Nach dem Zweiten Weltkrieg kamen die Roma in mehreren Siedlungswellen aus der Ostslowakei nach Böhmen und Mähren. Sie sollten helfen, die Grenzgebiete des Landes neu zu besiedeln, die durch Vertreibung ihrer deutschsprachigen Bevölkerung zwischen 1945 und 1947 entvölkert wurden. Außerdem hielten es die Verantwortlichen damals für einfacher, die Roma aus ihren Siedlungen zu zwingen, als diese mit Strom oder Wasser zu versorgen.

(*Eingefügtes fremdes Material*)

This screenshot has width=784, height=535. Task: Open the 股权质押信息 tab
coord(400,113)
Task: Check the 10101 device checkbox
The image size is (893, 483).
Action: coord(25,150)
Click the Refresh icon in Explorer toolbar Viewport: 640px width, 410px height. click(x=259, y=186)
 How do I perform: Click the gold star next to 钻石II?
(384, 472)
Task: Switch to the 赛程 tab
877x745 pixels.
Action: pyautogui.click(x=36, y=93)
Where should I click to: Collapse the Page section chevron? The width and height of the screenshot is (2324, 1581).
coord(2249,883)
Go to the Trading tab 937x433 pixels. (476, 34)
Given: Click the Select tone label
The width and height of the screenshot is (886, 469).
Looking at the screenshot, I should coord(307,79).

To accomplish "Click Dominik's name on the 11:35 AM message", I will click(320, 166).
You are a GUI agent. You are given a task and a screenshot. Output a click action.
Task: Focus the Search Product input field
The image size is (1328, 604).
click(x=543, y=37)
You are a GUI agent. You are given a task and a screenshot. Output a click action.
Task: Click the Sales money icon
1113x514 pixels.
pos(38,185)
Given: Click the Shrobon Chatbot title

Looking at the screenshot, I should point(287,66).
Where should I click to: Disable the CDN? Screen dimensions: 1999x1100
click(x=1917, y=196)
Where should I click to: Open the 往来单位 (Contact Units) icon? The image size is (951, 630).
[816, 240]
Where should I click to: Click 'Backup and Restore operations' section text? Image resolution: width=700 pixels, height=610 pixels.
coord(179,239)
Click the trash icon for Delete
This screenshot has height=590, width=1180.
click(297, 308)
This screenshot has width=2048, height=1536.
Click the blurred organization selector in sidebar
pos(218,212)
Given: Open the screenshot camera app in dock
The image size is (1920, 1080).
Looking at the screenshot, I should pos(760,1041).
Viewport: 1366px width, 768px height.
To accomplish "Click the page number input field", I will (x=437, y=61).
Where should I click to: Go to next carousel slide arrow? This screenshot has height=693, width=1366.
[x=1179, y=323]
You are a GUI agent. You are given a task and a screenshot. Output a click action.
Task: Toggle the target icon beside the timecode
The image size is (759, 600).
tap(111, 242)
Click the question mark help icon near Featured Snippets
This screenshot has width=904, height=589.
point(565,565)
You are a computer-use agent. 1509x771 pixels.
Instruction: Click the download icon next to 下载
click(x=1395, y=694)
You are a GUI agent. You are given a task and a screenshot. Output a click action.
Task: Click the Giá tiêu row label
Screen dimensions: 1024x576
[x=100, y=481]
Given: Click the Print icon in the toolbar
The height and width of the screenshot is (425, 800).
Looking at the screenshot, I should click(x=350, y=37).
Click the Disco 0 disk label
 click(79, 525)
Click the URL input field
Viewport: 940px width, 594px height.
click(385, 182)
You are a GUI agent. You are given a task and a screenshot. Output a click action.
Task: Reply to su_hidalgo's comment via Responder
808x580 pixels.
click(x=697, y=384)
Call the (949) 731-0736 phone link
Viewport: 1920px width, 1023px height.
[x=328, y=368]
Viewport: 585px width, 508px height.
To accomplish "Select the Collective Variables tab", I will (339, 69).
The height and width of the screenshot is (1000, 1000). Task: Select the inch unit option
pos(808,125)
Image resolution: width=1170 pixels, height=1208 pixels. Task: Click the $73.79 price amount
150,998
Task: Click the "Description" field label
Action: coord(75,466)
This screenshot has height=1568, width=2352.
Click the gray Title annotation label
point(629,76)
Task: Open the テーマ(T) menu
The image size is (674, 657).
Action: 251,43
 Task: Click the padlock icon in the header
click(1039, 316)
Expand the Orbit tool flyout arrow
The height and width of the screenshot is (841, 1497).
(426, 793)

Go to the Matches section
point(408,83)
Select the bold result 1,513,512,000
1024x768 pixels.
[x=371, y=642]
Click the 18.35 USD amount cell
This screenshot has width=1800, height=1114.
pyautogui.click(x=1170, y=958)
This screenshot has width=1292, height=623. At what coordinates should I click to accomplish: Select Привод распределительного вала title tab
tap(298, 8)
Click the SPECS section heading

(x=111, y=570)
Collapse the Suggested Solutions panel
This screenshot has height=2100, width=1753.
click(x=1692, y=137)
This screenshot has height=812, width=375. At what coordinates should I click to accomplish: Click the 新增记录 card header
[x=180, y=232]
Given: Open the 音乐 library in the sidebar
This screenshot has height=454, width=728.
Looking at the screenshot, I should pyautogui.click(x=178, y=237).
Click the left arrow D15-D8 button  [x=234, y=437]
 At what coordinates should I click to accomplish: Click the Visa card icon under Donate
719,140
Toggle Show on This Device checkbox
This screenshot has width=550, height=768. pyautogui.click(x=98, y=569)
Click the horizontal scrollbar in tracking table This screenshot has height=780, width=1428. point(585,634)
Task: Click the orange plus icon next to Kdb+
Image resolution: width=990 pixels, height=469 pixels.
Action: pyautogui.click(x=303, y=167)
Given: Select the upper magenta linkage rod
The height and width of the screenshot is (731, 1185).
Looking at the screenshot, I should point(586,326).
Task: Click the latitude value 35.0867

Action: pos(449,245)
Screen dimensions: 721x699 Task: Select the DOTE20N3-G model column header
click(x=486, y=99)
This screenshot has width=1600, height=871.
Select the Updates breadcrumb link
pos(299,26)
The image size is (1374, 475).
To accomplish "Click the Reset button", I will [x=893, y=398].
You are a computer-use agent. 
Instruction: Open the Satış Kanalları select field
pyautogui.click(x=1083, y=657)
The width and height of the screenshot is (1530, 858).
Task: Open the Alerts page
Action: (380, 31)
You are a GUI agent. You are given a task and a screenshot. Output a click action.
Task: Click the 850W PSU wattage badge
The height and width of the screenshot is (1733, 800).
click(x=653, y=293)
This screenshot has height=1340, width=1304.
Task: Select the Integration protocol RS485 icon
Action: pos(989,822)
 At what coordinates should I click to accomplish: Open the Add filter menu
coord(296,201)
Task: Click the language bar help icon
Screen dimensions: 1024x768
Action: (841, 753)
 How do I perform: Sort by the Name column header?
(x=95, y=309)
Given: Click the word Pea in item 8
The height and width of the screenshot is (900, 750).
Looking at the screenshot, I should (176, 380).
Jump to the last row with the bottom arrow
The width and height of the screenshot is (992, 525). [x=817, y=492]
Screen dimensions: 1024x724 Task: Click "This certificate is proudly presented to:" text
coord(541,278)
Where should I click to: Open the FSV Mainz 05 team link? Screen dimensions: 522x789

„Mein Großvater war noch ein richtiger Zigeunerbaron“, lacht Vasko. Aber er meint es ernst. Er ist stolz auf seine Familiengeschichte, darauf, dass sein Großvater unter dem tschechischen General Ludvík Svoboda gegen die Nazis gekämpft hat und später als eine Autorität unter den Roma im äußersten Osten der Slowakei galt. Ein „Baron“ war er deswegen natürlich nicht. „Aber ein Zigeuner“, betont Vasko. Genauso wie er. Mit der Bezeichnung Rom kann er nichts anfangen, er verbindet sie mit einem Verlust kultureller Identität.
„Siebzig bis achtzig Prozent unserer Leute hier sind irgendwie kaputt, die sind aufgewachsen fern von Bildung und ohne Perspektiven“, sagt Vasko und ärgert sich darüber. „Wozu das führt, konnten wir ja jetzt gerade sehen, bei diesem ganzen Theater um die Beerdigung von Stanislav“, brummt er mit leichtem Zynismus in der Stimme. „Da haben wir die halbe Welt auf uns aufmerksam gemacht, und dann das.“
Obskure Prediger tauchen auf
Der brutale Tod von Stanislav Tomáš hat nicht nur international für Aufruhr gesorgt, sondern auch ein absurdes Phänomen innerhalb der tschechoslowakischen Roma-Gesellschaft an die breitere Öffentlichkeit gebracht: sogenannte Laifer. Laifer wie in life auf Facebook. Dahinter verbergen sich selbsternannte Prediger, die sich in stundenlangen Livestreams auf Facebook als Retter und Erlöser stilisieren, oder, wie einst Mel Gibson als William Wallace im Film „Braveheart“, den Kampf um Freiheit beschwören.
Kurz nach Tomáš’ Tod begannen sie, um die Schwester des Verstorbenen zu kreisen und die Sache an sich zu reißen. Tomáš solle in einem weißen Sarg beerdigt werden, der extra aus Amerika eingeflogen werde, Kostenpunkt umgerechnet 7.000 Euro, die aus Spendengeldern finanziert werden sollten. Mit solchen und weiteren Phantasmagorien hatten „Laifer“ es geschafft, die Aufmerksamkeit auf sich zu ziehen und gleichzeitig Aktivistinnen und Aktivisten und Organisationen, die sich um die Belange der Verbliebenen kümmern wollten, zu verdrängen. Etwas über 6.000 Euro an Spendengeldern sollen laut Berichten geflossen sein. Angekommen sind sie nicht, wie die tschechischen Zeitungen kurz vor Tomáš’ Beerdigung mehr oder weniger höhnisch berichteten.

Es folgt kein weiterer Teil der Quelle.